Sulla sue scelte e su quelle di Tascia ha una straordinaria importanza l’incontro con Saverio Strati, venuto a passare, nella sua terra d’origine, gli ultimi giorni prima della morte.

«…io sono andato via da qui, quando ero giovane come voi. – dice Strati – Abbastanza giovane, incosciente e sognatore. Con sogni dentro la valigia e niente panni, e ora torno con panni e neanche un sogno. La distanza dalla mia casa, mi ha torturato giorno dopo giorno, e quando torno, non essere riconosciuto, significa morire. E può secondo te un uomo morire più volte? Certo che può. Io muoio ogni volta che torno. Guardami Tascia, io sono morto. Morto dentro. Ma pur sempre morto. È vero. Questo vecchio professore, questo misconosciuto Saverio Strati torna al principiare di stagione tutti gli anni. Torna per spiegare alla terra che non mi riconosce più, che non ho mai smesso di caricarmi la responsabilità del suo destino sopra il groppone. Sono partito povero e povero ci torno a chiedere perdono a mia madre, a mio padre e alla mia casa. Sta tutto scritto nei miei libri, quelli per i quali sono partito, gli stessi con i quali a questa terra mi sono riconsegnato.»

«Da ragazzo, – dice ancora Strati – mi sarei fatto crocifiggere nella terra, ma poi ho compreso che il mio dovere nei suoi confronti era raccontarla da lontano come se ci fossi dentro, lasciando ad altri, per iscritto, il vero volto del Sud. Quello reale. Le istruzioni per distruggere l’ignoranza conquistando la propria terra. Questo dovete fare, Tascia! Battetevi per la terra con l’intelligenza, la conoscenza, la cultura. Imparate a leggere e scrivere e insegnatelo agli altri. Mandate a scuola i vostri figli e pretendete che conoscano la propria terra. La studino in ogni parte in considerazione dei nuovi sviluppi che la avvaloreranno. Quanto al carbone, non lasciatevi trascinare in certe idee balorde. Lassù ci hanno sempre considerato peggio dei porci, morti di fame. Senza il Sud, ricordatevelo ragazzi, nessuna Italia è fatta.»

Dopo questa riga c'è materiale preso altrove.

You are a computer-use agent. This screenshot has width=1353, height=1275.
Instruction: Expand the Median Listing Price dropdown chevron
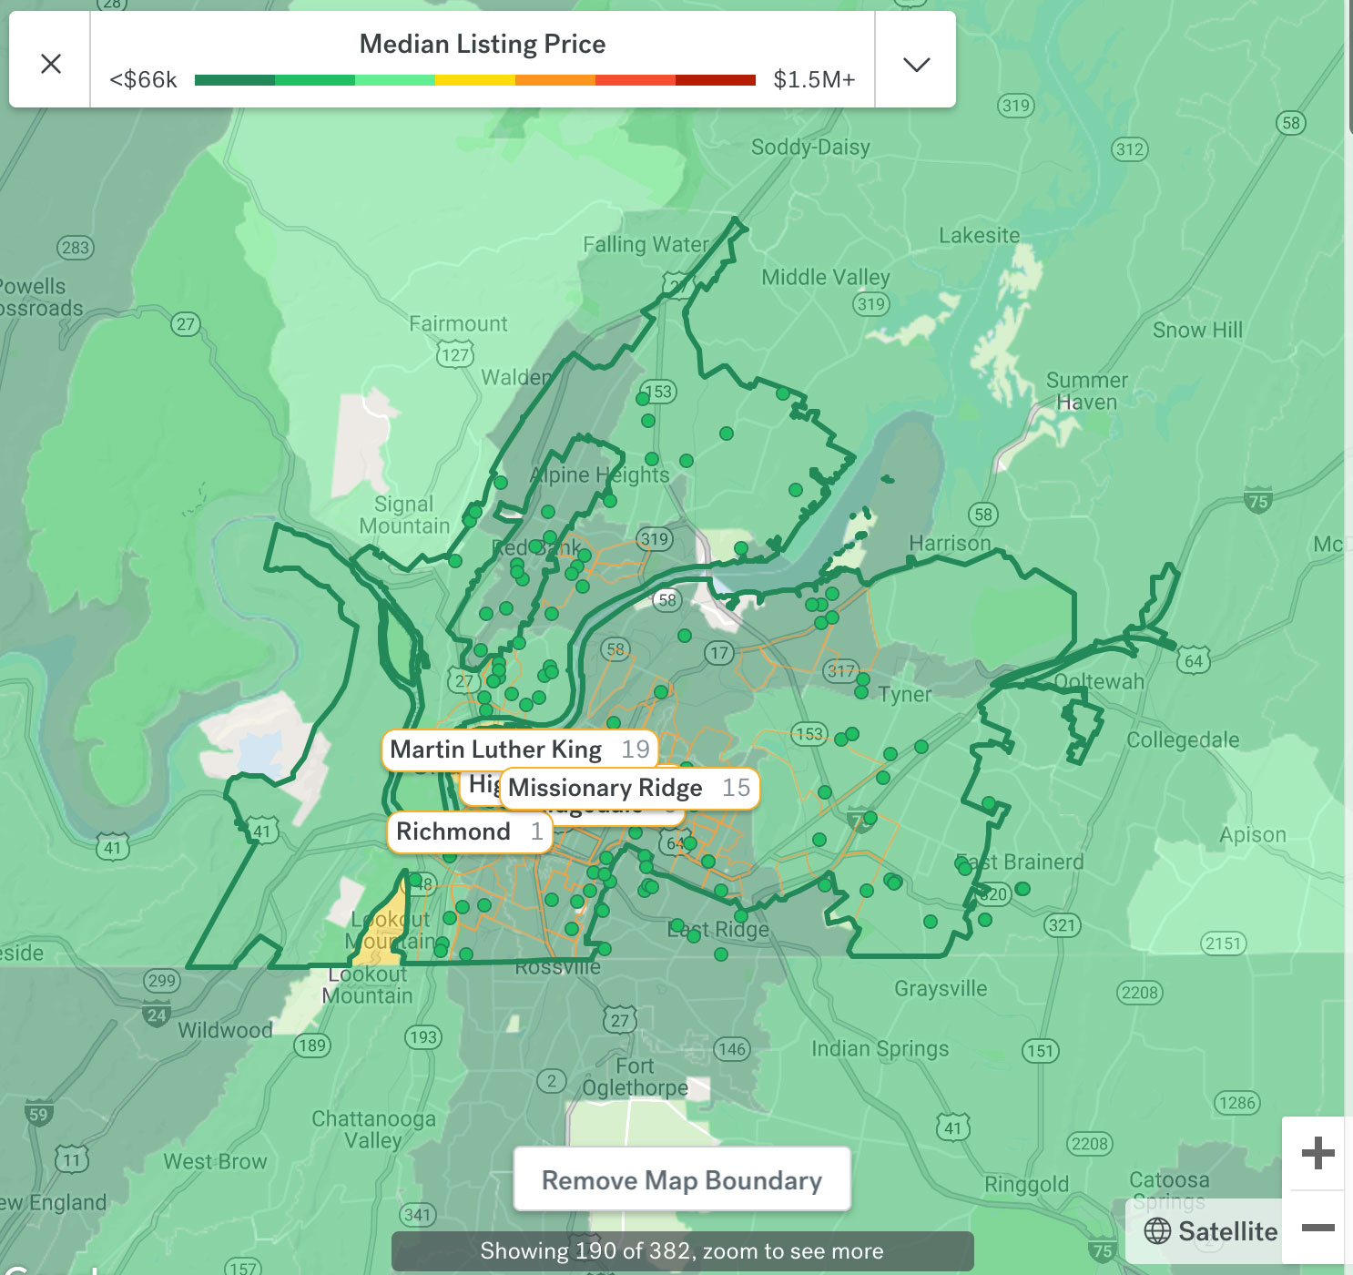coord(915,63)
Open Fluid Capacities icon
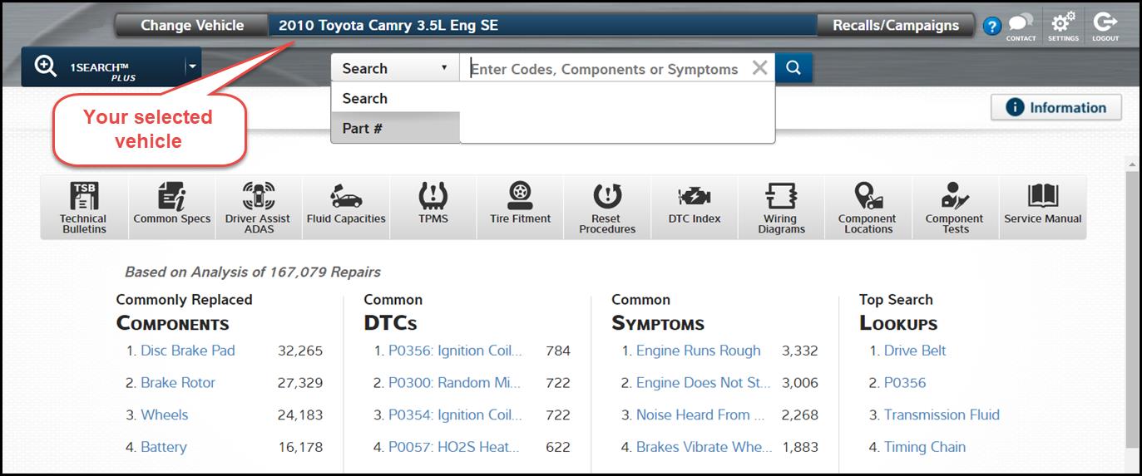 click(346, 207)
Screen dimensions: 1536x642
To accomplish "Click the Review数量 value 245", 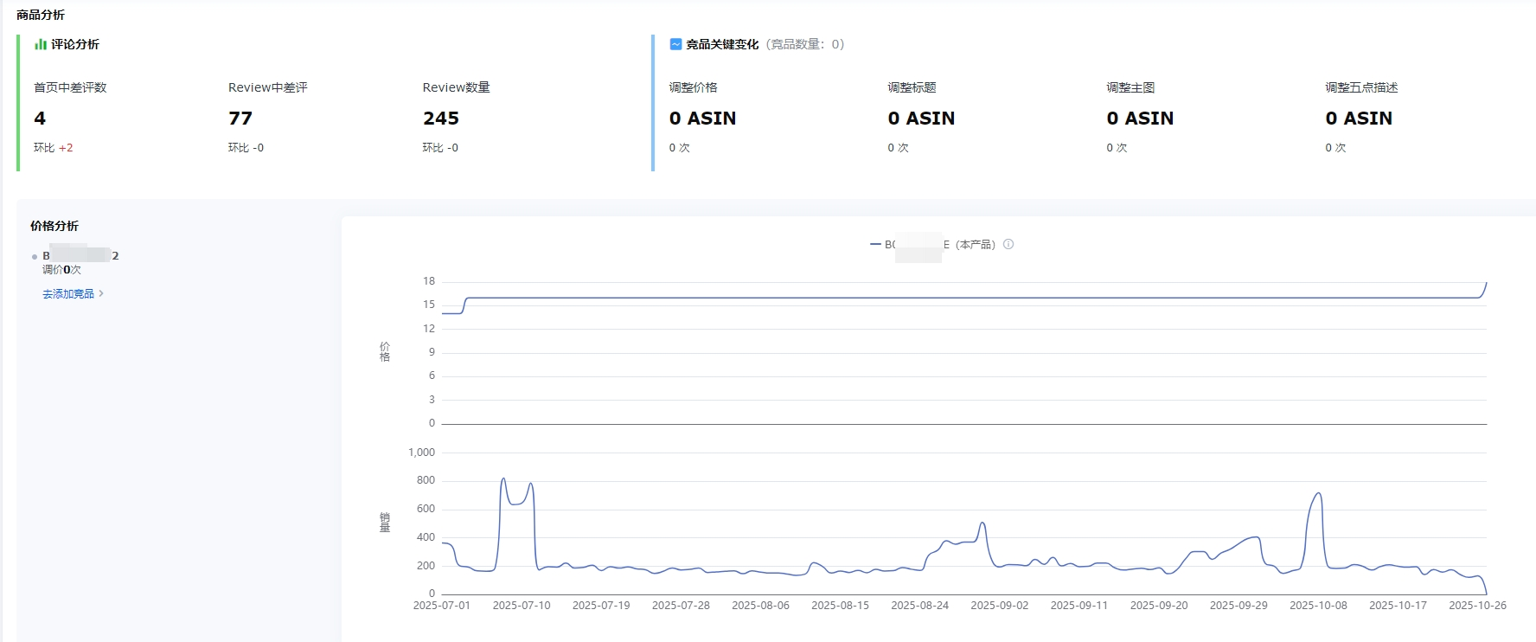I will click(441, 119).
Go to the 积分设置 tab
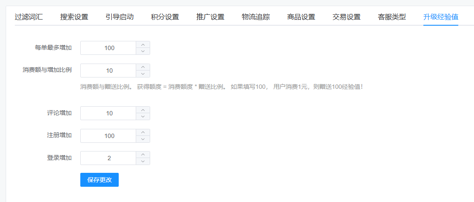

Il suo invito è: «Non fate i meridionali per essere presi in considerazione dal mondo, ma siate meridionali considerandovi del mondo». E ancora: «Non dite a nessuno, mai, che il sud non esiste, ma ricordate a chiunque che voi esistete al SUD.»

Dopo la morte di Strati, Tascia a Pietra Grande e Turi a Torino continuano a cercare nelle sue parole la strada più giusta. Poi Turi rientra a Pietra Grande e quando, stanco dei tanti dolori e fallimenti accumulati, vorrebbe tornare a Nord, Tascia si oppone. La conclusione cui entrambi arrivano è che bisogna cercare nella terra del Sud, un nuovo futuro: «Per dare al Sud un futuro migliore. Perché nessuno può costruire per il futuro degli altri nuovi binari da percorrere e aprire anche solo una strada diversa, che possa essere quella che non abbiamo scelto. È sul passato dei padri che sono costruiti i futuri dei figli. La terra è nostra, e noi apparteniamo alla terra. Sulla storia della terra sono forgiate le migliori generazioni. E non v’è cosa più bella. Terra più abbondante della nostra. La vera rivoluzione, per chi c’è ancora, è restare. Per chi è partito invece, tornare. Assaporare la più estrema forma di viaggio.»